======== EXTRACT ========

Written by Hazel Burke

Lifestyle

Drawing blanks

Most adults, if asked, would say that they ‘can’t draw’. Nonsense, says late sketcher Hazel Burke.

This is a sketch of my front room during the infamous England – Iceland football game. I’ve added in a quote from the commentator which made me laugh, and a quote from a model Yoda.

This is a sketch of my front room during the infamous England v Iceland football game. I’ve added in a quote from the commentator which made me laugh, and a quote from a model Yoda.

If you ask the average seven-year-old if they can draw and ride a bike, they will usually answer yes to both. If you ask an adult the same questions, it’s much more common that they will admit to being able to ride a bike than being able to draw.

Since leaving school I’ve probably spent about as much time riding a bike as drawing (i.e. not much of either) and yet until this year I still would have said I could ride a bike but couldn’t draw. If you asked me now, though, I’d happily confess to both bike riding and drawing, despite being equally good (or perhaps I should say bad) at both.

I was never really very good at drawing at school and I dropped it as soon as I could. I spent about 20 years quite happily Not Drawing. Then two things happened.

Firstly, my (then) four-year-old decided he ‘wasn’t good at drawing’, which seemed a shame somehow. Aren’t kids supposed to like that sort of thing? In an attempt to encourage him we sat down together with the washable Crayola and drew some dragons. (He described my drawing as “only a very little bit bad”, which I took as a compliment.)

Then, observational sketcher Lynne Chapman – our workplace artist-in-residence – came and taught my colleagues and me how to sketch. I’ve learned a lot along the way and it’s not all about sketching.

“I have produced some sketches that were so brilliantly bad they made me laugh ‘til I cried, which I count as a success.”

I’d always thought of myself as good at learning new things (it’s true; I’m not going to get all self-deprecating about this one). But I do tend to pick things that are similar to things I can already do, like learning a different-but-similar graphic design program.

Learning something completely new took me out of my comfort zone and my first attempts at sketching were terrible. But with practice, they gradually became poor. My progress was clear.

Practice makes better. Learning to sketch reminded me that if I’m not good at something I tend to stop doing it before I give it a chance. As I was very gently forced to sketch at work I stuck with it longer and so I made more progress. I was reminded that this is how children learn. You just spend an awful lot of time doing something and usually you get better at it.

It can be very liberating to be bad at something. Even with practice my sketching is not great. As adults, we don’t generally have to do things we think we are bad at. Most employers prefer you to be good at your job. And we tend to pick hobbies that we are good at because, well, doesn’t it feel good to be good at things?

======== INPUT DATA ========

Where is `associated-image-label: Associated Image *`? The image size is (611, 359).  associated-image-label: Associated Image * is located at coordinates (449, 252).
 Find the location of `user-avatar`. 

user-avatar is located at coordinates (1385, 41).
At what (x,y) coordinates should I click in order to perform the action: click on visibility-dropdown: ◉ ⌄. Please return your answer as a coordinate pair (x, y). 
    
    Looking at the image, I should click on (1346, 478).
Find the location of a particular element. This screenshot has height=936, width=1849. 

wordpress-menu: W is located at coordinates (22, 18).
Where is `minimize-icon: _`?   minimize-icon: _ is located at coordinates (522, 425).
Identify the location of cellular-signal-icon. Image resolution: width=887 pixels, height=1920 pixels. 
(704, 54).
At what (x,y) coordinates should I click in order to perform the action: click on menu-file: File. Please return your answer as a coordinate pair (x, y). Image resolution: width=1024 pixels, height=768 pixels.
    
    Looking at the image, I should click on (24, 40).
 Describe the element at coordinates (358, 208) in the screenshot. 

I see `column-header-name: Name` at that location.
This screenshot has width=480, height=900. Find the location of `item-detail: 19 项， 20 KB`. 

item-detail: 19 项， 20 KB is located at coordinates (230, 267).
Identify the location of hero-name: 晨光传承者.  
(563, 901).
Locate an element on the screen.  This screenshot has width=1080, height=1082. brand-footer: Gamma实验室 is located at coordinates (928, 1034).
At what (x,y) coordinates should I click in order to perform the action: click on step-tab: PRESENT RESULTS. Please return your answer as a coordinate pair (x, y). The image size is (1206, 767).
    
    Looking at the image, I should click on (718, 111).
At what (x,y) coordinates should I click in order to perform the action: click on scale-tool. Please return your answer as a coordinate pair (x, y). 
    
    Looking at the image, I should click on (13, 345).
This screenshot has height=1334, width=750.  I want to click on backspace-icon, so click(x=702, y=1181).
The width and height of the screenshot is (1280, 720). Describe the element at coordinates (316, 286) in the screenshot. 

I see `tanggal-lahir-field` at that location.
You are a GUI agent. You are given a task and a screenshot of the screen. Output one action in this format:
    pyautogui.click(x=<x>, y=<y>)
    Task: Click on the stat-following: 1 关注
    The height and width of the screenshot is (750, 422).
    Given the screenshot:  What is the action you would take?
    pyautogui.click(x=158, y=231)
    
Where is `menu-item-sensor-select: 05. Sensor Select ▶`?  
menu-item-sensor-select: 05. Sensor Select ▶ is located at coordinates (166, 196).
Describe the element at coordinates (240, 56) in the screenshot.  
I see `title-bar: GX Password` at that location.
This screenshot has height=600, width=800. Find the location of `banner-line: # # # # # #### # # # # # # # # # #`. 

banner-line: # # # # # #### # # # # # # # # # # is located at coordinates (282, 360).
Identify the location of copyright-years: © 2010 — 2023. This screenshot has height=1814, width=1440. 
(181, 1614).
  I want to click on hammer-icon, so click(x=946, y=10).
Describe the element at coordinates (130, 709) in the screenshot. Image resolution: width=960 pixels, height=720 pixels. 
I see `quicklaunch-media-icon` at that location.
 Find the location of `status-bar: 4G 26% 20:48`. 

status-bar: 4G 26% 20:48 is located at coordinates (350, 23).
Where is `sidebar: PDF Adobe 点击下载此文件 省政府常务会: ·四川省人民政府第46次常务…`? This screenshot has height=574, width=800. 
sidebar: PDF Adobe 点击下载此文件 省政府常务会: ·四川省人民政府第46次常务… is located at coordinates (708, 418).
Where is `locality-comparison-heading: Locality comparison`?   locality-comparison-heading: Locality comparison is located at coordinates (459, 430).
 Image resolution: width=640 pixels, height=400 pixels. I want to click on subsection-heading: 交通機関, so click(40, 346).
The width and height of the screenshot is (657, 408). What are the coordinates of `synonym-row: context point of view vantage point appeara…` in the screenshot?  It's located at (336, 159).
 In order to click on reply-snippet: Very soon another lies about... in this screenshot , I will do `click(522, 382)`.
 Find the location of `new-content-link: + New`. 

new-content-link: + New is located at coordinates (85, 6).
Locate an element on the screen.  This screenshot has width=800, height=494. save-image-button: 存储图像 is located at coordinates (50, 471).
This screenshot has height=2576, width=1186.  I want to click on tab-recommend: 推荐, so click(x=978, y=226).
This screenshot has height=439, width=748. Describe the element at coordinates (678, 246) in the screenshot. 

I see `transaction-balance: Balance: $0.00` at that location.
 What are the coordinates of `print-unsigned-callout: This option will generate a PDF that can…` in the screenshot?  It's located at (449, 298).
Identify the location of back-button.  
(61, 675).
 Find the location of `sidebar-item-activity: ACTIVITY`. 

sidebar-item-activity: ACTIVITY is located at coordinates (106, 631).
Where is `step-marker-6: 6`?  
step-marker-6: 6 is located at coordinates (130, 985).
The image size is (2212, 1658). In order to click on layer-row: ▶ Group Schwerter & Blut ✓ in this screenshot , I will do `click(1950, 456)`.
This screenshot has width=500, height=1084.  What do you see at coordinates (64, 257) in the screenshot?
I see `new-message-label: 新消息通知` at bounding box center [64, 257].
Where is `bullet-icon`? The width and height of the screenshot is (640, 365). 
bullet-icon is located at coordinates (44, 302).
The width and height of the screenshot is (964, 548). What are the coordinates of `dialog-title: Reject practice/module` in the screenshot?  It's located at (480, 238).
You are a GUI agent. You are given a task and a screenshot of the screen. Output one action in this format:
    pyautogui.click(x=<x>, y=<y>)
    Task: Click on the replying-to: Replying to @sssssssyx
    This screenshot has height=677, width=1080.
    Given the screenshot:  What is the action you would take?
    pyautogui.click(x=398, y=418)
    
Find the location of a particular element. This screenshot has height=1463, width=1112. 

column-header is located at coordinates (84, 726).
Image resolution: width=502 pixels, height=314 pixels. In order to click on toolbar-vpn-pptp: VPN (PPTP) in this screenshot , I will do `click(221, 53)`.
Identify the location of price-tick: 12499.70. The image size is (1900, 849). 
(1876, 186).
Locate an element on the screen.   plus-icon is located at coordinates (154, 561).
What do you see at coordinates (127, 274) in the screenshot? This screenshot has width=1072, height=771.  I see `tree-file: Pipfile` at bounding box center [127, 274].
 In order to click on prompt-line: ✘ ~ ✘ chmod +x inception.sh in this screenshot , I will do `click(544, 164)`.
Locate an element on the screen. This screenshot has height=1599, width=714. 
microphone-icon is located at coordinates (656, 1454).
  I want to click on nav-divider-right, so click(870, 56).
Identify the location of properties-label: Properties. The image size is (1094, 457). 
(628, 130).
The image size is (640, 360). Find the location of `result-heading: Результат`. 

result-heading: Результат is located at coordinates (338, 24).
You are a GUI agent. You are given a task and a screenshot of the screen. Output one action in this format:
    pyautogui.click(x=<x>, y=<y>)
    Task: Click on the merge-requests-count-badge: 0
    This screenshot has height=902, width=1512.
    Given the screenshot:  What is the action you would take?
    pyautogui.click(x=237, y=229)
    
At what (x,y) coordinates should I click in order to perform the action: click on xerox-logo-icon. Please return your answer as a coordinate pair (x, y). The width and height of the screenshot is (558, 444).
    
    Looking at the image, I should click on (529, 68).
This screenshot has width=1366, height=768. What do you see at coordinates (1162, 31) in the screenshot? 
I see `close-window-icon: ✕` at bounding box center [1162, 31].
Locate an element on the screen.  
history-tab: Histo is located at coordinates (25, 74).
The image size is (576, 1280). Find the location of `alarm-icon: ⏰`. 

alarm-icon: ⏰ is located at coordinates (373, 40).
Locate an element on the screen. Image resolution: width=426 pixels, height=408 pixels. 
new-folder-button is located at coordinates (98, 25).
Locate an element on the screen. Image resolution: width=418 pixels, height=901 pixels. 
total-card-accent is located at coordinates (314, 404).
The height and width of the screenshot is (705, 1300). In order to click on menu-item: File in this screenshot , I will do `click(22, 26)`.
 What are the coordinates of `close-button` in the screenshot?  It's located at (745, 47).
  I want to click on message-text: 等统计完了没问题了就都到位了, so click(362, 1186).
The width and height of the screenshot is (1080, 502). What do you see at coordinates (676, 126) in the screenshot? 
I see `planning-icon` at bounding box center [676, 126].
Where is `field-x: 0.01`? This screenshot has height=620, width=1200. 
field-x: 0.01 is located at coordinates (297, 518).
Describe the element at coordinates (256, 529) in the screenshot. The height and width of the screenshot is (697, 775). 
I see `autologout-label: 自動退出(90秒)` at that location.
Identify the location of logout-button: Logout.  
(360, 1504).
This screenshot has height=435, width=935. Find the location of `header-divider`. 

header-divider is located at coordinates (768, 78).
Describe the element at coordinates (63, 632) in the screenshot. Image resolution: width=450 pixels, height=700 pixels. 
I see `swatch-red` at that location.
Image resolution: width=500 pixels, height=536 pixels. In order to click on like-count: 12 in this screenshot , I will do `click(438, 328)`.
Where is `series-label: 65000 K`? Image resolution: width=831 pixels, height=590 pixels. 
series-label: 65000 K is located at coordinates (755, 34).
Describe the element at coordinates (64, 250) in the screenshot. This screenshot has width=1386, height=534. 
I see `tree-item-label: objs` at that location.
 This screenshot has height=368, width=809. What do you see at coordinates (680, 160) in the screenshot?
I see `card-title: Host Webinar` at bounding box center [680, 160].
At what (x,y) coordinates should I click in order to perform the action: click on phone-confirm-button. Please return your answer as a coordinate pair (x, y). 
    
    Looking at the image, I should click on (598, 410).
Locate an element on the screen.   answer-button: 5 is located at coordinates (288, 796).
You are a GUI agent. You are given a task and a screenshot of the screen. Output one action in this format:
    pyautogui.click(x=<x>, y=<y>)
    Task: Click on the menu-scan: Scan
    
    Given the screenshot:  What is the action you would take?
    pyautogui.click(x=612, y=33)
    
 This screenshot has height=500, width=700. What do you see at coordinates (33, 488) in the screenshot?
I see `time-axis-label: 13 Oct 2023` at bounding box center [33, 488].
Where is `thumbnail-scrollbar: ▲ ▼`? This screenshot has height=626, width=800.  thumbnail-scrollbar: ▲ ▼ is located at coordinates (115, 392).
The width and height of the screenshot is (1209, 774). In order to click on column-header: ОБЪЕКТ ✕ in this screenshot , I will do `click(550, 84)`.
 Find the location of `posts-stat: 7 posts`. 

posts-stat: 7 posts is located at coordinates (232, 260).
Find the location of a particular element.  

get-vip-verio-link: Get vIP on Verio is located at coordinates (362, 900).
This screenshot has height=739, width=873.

========

> [PROMPT]:
Extend the article on learning to sketch as an adult, picking up right after its last sentence.

> [OUTPUT BELOW]:
I learned that it can also feel good to be bad at things. If I sketch something and it doesn’t look how I want it to look, it really doesn’t matter. I can throw it away, ignore it, or keep it to give myself a laugh when I’m feeling sad. (I have produced some sketches that were so brilliantly bad they made me laugh ‘til I cried, which I count as a success.)

I was sometimes frozen by fear of the blank page (blankpageophobia), worried that I might mess up and sketch something that my friends would laugh at. I learned that a) it’s rarely as bad once you get started, b) friends don’t usually laugh and c) when it’s so bad that even your friends are laughing, you will be laughing too. I also learned that sometimes having a little drinky first does marvels for the nerves and in the event I found the joys of sketching on the bus on the way home from a night out.

All in all, I learned a lot during my adventures in sketching. I learned about drawing, yes, but it was a welcome reminder about the importance doing something creative and new, even if (and sometimes especially if) you aren’t brilliant at it. This surely applies to other creative activities, but sketching is quick, portable and even sociable. Well worth grabbing a pencil and giving it a go!

Some of Hazel’s sketches and what she learned when making them:

If you suffer from blankpageaphobia try a ‘torn paper’ collage. Stick some coloured or patterned paper onto your sketchbook and draw on top of it using a contrasting pen.

If you suffer from blankpageaphobia try a ‘torn paper’ collage. Stick some coloured or patterned paper onto your sketchbook and draw on top of it using a contrasting pen.

P1020272

We tried drawing in public in groups – these sketches are from Manchester Museum. They do not look like the stuffed animals I was drawing. The deer is bad in a fairly boring way, but the loris has a crazed look which is quite funny. It was a chance to have a really close look at some exhibits that I would have otherwise walked past quickly, and it was surprisingly fun to sketch with friends in public.

We tried drawing in public in groups – these sketches are from Manchester Museum. They do not look like the stuffed animals I was drawing. The deer is bad in a fairly boring way, but the loris has a crazed look which is quite funny. It was a chance to have a really close look at some exhibits that I would have otherwise walked past quickly, and it was surprisingly fun to sketch with friends in public.

I learned that drawing with the hand you don't use for writing means that perfection becomes impossible. Which can be very liberating and good fun.

I learned that drawing with the hand you don’t use for writing means that perfection becomes impossible. Which can be very liberating and good fun.

From when we had to do a sketch on the theme of ‘Home’. I drew a soft toy which happened, that day, to be wearing my trainers. I really like this one, just because it reminds me of home.

From when we had to do a sketch on the theme of ‘Home’. I drew a soft toy which happened, that day, to be wearing my trainers. I really like this one, just because it reminds me of home.

Do a drawing and colour in the background instead.

Do a drawing and colour in the background instead. Lynne encouraged us to add text to our sketches to capture the moment better.

What did I learn? That I’m VERY good at drawing light switches.

What did I learn? That I’m VERY good at drawing light switches.

I did plan to clean the bathroom, but then I sketched it. Of the two, sketching takes less time and has a more lasting effect.

I did plan to clean the bathroom, but then I sketched it. Of the two, sketching takes less time and has a more lasting effect.

I was scared of drawing people. This portrait demonstrates why. (But hey, nobody died, and I laugh every time I see it.)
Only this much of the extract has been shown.